* DATA SUPPLIED:
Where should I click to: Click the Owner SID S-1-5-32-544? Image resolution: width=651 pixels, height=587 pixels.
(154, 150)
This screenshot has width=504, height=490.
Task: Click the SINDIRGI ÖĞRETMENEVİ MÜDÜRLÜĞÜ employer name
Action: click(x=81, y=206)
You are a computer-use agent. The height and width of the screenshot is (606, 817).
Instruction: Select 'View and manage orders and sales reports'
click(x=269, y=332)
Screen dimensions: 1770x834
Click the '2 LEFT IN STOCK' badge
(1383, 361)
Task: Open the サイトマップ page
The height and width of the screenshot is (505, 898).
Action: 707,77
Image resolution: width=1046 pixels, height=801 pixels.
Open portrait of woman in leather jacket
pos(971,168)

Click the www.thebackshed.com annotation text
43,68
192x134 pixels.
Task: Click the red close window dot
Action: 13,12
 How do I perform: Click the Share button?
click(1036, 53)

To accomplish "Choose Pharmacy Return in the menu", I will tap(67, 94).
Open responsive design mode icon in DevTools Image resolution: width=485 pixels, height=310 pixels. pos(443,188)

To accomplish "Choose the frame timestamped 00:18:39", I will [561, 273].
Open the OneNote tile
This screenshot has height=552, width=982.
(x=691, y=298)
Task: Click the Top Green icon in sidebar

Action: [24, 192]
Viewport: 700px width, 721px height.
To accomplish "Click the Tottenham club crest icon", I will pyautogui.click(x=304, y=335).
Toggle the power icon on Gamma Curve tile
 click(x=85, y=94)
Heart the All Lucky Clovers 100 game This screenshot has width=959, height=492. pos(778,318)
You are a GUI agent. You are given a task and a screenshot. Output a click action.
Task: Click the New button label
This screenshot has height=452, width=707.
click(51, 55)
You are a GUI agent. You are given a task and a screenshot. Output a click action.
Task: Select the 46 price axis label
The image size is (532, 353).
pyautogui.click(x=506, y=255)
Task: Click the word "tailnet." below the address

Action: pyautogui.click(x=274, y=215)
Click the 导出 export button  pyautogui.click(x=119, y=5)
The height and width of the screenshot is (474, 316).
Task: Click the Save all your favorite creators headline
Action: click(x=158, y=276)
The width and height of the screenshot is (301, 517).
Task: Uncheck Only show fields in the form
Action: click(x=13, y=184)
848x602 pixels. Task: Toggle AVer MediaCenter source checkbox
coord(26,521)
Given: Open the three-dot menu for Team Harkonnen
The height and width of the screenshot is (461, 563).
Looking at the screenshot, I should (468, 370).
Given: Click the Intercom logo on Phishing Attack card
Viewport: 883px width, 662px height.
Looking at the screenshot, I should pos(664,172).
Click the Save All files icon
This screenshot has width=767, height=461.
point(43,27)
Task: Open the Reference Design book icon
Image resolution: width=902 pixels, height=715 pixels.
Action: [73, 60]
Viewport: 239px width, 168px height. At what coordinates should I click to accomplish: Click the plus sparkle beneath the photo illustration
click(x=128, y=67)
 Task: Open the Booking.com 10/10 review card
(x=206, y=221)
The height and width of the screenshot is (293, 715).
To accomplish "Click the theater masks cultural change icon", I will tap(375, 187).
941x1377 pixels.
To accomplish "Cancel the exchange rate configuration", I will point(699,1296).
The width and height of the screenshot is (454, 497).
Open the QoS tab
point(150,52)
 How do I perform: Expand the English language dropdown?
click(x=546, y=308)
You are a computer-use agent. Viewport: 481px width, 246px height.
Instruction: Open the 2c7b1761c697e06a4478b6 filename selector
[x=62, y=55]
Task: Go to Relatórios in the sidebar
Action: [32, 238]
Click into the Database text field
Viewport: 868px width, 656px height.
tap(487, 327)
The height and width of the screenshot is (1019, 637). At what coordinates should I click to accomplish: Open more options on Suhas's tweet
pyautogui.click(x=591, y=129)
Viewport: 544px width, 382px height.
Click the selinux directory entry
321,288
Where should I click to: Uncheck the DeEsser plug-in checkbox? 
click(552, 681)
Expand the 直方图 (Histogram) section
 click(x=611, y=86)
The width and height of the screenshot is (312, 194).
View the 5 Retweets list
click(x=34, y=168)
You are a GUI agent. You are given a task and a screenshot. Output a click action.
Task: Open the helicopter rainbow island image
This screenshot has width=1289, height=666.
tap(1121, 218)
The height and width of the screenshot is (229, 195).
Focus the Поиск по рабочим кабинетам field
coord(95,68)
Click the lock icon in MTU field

* WHAT YOU SHOULD DO: Your task is to copy every line of the entries that contains the string "label".

* COMPLETED EXERCISE:
Task: Click the New button label
Task: Select the 46 price axis label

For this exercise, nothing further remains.